We will hold AtCoder Beginner Contest 146.
- Contest URL: https://atcoder.jp/contests/abc146
- Start Time: http://www.timeanddate.com/worldclock/fixedtime.html?iso=20191124T2100&p1=248
- Duration: 100 minutes
- Number of Tasks: 6
- Writer: beet, kort0n, kyopro_friends, tempura0224
- Rated range: ~ 1999
The point values will be 100-200-300-400-500-600.
We are looking forward to your participation!
It would be better if someone post English editorial of AtCoder contests!
Although they do not have English editorials officially ( yet!, hopefully they will in the future ), but Geothermal usually writes his solutions in English, and posts them shortly after the contest. So you should read them, it is very helpful.
Oops same answer at the same time. xd
Haha, yeah. I was surprised too. And it seems, we both gave each other a +1 xD.
There will be a blog after the contest by Geothermal sharing his/her approach in English.
I've written an English editorial: https://mirror.codeforces.com/blog/entry/71701
I have done so as well. :)
https://mirror.codeforces.com/blog/entry/71699
Thank you!
You guys are saviors.
For problem C Can someone tell me what is wrong in my code I got WA in one test case
Anybody else found this contest somewhat easier than a normal beginner contest?
Very nice of you to say that ! Thanks! :D
That's not me, it's Yoda.
So I would say — "Thank you Master".
can Somebody please explain to me more Problem E ? I have read both of the tutorials and still don't get it. Thank you
Firstly, we store prefix sums, to get range sums in O(1). Now, notice that $$$[L, R]$$$ interval is good if $$$Pref(R) - Pref(L-1) \mod K = R - (L-1) $$$.
This means, $$$R - (L-1) < K $$$ — (1)
Also, rearranging a bit we get, $$$Pref(R) - R$$$ = $$$Pref(L-1) - (L-1) \mod K $$$
So, we make a new array ( let's call it F ), such that $$$F(i) = Pref(i) - i$$$.
Then, number of required intervals ending at index $$$i$$$ are number of $$$j < i$$$ such that $$$F(j) = F(i)$$$, and $$$i - j < K$$$
Let's make a map, storing frequencies of elements of array $$$F$$$.
Moving from left to right, at index $$$i$$$ you will have information from $$$i-K+1$$$ to $$$i$$$ (sliding window). Then just add frequency of $$$F(i)$$$ at each index.
My submission ( I have done the same thing, but from back to front ).
I have a question for the last line of the hint. Shouldn't it be F(j) = F(i) mod K?
Ah yes. I was calculating everything modulo $$$K$$$. I forgot to explicitly write it.
Actually, the main jist is that, you have to do all calculations modulo $$$K$$$, the only inference was that you should only consider subarrays ( or contiguous subsequences, as questions states ), of length at most $$$K-1$$$.

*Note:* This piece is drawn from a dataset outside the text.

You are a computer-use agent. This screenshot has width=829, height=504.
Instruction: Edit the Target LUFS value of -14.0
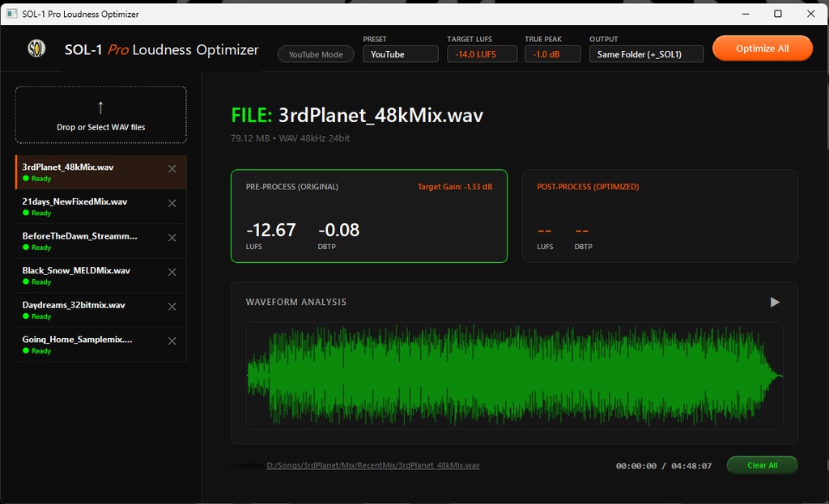(482, 53)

You should explain what you do understand and don't understand, and/or what step in someone's editorial you can't follow.

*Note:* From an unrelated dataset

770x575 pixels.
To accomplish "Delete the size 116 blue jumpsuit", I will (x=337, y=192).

(Otherwise there's nothing stopping someone else from posting yet another explanation that you don't understand, which isn't helpful to them or you.)
Thanks for the reply. I am not saying you haven't explained well. I just coudn't understand and I know it's my fault cause apparently it's too easy for many people. I get the part where there has to be Pi≡Pj but what I don't get is how to get all the pairs verifying this condition ?? and about the condition you montionned do you mean that the maximum number of elements should be less than K ?
Thanks for explaining what steps you wanted to know more about!
Let me try to explain those parts. Let's solve the reduced problem: given an array $$$p$$$, find all pairs of equal elements that are at most $$$K$$$ apart. To do that, let's count all the pairs $$$(i, j)$$$ (with $$$i<j$$$ and $$$p_i=p_j$$$) for a given $$$j$$$. Given a fixed value of $$$j$$$, we count the number of indices $$$i > j - K$$$ such that $$$p_i = p_j$$$ (which we can do efficiently using a hashmap to keep track of the counts for each $$$p_i$$$ in the past $$$K$$$ indices). If we add up all these numbers (loop over each $$$j$$$), we end up with the total number of pairs. This is because every pair $$$(i, j)$$$ is counted exactly once, when we count all the valid $$$i$$$s for that $$$j$$$.
Does that help?
Hi all, for problem F, I did a (too simple) implementation. It obviously fail, but the problem is that I am not able to understand why it should return a shortest path that is not the lexicographically minimal. This is my code:
I cannot identify a negative pattern to proof that this fails :( Is there a way to download/see the testcases, after the ATCoder contest terminates?
Thanks a lot for any help
std::reverse(out.begin(), out.end()); You actually reverses the "string", not the numbers. For example, "1 12" becomes "21 1" from your code, but it should be "12 1". Then the rest of your solution is correct.